2. If their sexual orientation is important to the story, watch out for loaded words (especially relating to gender) when describing the character. It’s often better to just have the character identify him or herself as queer, or have it come up in conversation, rather than hinting about their queerness through description.
3. Read books that include well-drawn secondary LGBTQ characters and study how the writers do it.
After reading Malinda’s blog I decided to make one of my characters less flamboyant, so others reading the book may see themselves, a man who comes across as heterosexual in appearance, but is attracted to other males and who is gay, even though he doesn’t fit the obvious ‘gay stereotype’. Plus I want to show more of their relationship as a family and not identify them straight away as ‘gay’.
Should a non-gay person write gay characters?
Megan Rose Gedris shares some reasons why to write gay characters into your stories:
1: Challenge yourself. It’s very easy to write about people who are a lot like you. But “easy” and “good” are not always one and the same when it comes to writing. Get yourself out of your comfort zone, stretch those writing muscles in new ways.
2: It means a lot to us. One thing that fiction can do for people is give them an escape, a place they can go to feel less alone. For a lot of gay people, being able to see themselves reflected in their media is a big boost to the self esteem, especially for those who are in the closet.

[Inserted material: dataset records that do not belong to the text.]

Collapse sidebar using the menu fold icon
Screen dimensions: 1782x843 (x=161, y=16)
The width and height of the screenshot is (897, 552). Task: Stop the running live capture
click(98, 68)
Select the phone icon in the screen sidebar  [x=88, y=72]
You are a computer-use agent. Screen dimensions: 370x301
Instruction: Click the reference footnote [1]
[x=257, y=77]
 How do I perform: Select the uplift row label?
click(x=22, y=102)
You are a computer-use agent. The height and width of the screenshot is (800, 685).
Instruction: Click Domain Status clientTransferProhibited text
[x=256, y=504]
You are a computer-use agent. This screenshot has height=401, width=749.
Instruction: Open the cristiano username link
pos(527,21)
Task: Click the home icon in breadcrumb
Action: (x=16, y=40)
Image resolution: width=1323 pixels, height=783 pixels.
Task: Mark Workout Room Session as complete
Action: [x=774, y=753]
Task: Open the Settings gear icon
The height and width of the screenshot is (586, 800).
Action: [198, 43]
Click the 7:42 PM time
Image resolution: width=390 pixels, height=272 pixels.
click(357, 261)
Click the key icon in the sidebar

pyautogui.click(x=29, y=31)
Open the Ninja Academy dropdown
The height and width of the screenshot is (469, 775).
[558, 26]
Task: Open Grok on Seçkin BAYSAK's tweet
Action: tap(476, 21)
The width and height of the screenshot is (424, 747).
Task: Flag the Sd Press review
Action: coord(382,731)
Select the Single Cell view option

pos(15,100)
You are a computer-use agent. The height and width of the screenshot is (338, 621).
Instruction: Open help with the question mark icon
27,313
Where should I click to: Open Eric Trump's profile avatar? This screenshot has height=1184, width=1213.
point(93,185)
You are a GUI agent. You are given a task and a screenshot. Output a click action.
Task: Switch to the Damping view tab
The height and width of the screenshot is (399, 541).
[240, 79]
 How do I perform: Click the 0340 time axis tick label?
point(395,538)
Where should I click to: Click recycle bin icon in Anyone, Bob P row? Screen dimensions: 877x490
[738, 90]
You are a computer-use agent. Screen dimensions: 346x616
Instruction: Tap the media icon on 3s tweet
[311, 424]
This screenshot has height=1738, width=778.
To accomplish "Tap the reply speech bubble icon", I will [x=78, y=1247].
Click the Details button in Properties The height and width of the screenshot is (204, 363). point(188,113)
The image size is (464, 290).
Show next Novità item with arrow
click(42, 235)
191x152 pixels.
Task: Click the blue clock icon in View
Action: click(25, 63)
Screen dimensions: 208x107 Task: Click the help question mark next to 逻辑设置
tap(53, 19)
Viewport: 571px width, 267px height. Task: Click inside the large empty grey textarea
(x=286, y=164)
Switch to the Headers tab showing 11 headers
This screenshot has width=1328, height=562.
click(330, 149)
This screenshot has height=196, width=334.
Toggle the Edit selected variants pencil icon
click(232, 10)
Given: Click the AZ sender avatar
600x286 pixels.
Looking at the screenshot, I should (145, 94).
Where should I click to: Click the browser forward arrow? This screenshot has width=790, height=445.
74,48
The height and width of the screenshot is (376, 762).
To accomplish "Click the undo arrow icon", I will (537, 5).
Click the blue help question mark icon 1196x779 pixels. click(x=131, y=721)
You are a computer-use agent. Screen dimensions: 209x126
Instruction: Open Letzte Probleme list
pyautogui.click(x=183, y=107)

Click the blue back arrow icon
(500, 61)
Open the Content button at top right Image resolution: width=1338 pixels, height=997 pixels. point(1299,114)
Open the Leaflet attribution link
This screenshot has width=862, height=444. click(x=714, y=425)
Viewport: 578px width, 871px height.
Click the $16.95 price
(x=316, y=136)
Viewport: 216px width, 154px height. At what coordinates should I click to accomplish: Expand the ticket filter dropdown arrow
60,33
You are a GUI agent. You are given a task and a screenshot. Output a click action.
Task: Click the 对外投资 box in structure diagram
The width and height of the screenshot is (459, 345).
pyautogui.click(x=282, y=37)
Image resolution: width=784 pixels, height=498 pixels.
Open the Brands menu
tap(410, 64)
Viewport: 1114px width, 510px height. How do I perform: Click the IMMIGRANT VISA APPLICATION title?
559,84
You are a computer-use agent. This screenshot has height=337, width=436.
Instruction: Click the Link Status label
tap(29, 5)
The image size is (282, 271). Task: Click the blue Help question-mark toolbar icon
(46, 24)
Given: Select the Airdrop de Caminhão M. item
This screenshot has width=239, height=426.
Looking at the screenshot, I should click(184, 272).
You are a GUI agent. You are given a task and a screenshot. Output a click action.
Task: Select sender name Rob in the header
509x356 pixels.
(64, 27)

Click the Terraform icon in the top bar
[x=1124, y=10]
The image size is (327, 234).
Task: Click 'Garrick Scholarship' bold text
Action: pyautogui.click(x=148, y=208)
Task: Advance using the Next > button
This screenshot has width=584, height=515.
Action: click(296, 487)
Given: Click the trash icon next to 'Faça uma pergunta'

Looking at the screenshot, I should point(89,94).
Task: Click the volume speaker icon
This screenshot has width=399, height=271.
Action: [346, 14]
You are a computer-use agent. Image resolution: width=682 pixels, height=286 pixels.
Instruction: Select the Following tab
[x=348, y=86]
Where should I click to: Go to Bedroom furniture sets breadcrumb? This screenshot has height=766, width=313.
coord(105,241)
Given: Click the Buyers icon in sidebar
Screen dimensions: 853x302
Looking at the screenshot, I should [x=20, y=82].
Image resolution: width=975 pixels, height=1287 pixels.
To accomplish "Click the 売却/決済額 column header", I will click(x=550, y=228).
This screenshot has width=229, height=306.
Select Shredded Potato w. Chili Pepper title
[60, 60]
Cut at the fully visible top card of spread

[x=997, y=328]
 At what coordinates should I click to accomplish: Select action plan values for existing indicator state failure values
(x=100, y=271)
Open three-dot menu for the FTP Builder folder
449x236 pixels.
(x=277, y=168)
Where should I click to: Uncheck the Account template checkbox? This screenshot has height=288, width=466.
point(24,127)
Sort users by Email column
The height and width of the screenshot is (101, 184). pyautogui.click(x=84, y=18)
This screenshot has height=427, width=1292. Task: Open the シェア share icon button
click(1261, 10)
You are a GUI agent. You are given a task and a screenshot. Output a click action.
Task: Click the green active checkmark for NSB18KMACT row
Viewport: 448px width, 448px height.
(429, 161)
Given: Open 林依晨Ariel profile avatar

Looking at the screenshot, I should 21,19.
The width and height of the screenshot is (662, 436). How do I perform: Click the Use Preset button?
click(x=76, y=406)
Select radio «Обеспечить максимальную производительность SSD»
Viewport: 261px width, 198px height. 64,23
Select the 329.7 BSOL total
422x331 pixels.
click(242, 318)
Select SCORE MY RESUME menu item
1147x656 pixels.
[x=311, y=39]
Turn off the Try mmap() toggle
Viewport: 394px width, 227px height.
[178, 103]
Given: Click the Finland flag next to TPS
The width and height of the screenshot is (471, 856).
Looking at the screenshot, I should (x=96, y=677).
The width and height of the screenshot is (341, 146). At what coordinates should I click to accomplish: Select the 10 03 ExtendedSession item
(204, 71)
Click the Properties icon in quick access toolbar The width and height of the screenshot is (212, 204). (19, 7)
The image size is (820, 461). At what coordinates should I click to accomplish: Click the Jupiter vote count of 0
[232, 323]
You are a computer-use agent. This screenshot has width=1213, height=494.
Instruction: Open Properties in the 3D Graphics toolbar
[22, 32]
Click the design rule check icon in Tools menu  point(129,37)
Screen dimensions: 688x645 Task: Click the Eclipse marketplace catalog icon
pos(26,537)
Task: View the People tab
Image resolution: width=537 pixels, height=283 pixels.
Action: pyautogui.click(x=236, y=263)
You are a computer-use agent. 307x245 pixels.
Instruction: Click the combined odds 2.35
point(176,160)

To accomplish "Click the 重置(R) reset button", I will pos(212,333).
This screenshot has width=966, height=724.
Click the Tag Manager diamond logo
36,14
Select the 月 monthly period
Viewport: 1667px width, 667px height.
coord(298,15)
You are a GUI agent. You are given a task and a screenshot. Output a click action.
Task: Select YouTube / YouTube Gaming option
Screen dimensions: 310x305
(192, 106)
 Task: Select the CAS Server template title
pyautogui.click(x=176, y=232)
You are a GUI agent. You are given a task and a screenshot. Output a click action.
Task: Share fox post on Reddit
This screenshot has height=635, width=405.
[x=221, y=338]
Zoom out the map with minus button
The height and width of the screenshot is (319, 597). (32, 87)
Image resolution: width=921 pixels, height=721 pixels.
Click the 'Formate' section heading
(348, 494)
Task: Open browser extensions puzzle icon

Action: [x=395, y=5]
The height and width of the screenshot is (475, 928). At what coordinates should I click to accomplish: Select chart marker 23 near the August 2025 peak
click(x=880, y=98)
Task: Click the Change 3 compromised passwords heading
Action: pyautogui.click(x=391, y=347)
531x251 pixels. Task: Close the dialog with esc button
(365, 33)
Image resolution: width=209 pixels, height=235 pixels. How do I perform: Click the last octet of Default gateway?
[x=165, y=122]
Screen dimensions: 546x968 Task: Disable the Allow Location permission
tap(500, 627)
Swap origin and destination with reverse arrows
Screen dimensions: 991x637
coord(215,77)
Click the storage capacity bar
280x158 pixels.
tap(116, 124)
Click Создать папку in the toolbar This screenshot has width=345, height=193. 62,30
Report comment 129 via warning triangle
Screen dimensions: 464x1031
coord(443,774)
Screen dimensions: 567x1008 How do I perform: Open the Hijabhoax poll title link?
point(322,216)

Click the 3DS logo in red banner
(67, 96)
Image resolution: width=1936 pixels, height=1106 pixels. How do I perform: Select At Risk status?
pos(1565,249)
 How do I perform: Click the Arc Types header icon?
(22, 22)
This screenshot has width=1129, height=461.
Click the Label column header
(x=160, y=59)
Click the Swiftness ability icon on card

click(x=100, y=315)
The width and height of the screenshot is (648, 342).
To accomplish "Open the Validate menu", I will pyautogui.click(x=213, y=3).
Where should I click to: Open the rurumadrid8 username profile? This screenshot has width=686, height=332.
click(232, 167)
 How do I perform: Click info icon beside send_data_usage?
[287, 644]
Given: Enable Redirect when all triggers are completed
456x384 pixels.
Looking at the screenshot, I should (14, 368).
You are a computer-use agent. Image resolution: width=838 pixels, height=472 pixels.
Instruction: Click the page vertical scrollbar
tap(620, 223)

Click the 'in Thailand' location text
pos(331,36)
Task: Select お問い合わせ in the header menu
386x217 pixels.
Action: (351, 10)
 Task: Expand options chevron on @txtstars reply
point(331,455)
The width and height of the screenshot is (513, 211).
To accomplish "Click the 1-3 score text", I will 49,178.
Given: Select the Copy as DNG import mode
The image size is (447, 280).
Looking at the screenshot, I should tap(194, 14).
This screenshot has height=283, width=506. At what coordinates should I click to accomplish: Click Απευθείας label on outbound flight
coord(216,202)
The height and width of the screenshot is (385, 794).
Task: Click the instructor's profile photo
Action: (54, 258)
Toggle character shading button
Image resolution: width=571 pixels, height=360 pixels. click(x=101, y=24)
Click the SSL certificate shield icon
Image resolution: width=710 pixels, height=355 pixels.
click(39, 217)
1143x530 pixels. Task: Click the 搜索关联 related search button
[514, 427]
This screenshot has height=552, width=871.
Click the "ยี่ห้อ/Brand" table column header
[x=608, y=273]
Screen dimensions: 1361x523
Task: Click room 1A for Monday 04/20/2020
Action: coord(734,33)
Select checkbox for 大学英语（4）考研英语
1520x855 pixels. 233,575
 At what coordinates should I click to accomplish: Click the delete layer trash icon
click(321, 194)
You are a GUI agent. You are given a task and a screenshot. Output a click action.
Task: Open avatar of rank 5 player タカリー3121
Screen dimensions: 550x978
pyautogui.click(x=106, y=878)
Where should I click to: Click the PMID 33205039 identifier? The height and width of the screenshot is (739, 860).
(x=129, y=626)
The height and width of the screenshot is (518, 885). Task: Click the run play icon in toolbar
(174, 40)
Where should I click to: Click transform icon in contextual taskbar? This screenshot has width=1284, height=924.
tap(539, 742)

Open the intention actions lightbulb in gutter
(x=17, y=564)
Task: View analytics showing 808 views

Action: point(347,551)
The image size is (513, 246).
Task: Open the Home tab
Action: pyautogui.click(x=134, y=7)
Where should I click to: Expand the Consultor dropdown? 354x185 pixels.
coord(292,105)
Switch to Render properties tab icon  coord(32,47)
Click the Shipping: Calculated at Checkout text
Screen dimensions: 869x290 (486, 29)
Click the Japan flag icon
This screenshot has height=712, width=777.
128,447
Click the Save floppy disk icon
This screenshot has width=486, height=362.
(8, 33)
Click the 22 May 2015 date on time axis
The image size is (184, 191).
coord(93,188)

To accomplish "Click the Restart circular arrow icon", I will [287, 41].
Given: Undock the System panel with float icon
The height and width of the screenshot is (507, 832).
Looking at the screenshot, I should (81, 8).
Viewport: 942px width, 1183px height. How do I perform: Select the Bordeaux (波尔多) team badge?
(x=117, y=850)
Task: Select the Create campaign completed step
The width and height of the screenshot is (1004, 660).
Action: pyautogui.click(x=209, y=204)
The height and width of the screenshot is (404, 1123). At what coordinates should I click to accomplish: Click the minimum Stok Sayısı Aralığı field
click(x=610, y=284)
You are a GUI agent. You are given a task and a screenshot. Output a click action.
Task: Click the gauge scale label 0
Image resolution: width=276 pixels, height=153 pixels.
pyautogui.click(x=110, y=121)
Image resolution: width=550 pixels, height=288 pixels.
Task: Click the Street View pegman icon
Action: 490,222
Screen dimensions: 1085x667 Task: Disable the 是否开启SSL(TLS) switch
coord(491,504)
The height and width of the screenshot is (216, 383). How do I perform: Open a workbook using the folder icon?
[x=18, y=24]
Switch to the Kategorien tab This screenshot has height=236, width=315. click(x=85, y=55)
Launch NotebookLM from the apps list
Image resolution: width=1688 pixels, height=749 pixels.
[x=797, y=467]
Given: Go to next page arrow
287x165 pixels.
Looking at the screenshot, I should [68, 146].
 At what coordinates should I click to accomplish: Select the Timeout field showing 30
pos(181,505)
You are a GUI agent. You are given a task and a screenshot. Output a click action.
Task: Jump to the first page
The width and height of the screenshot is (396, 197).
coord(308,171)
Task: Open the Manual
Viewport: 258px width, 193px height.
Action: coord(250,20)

3: The world needs more gay characters. I am constantly trying to find fiction that is both interesting to me, and includes gay people. You’d be surprised how hard this is. I find books that include gay characters, but often they are boring to me. There isn’t a lot of variety in the current selection of gay fiction. The more people who write it, the more different stories get told.
4: Profit. The result of #2 and #3, gay people are desperate for stories they can relate to, and they don’t have a lot to chose from. Often, we are so desperate for depictions of ourselves that we pounce on anything remotely gay. Writing for the sake of money is rarely good. But I understand that people do write for money, and some of them still manage to be good at it. If this is your goal, consider writing some gay characters.
5: Art reflects life. The world is not a place without gay people, so why should your stories be? Add them in because it’s realistic for them to be there.
So yes, I am going to keep my gay characters and with my best ability write characters who are well-rounded and yes it isn’t ‘easy’ and I’m terrified I’m going to offend someone, but I don’t want ‘to straighten’ my characters. At the end of the day I have to be true to the story I am telling.
Are you true to the characters in your stories? Or do you let others’ opinions either real or imagined affect what you write?
What difficulty have you faced when writing characters that experience a life very different to your own?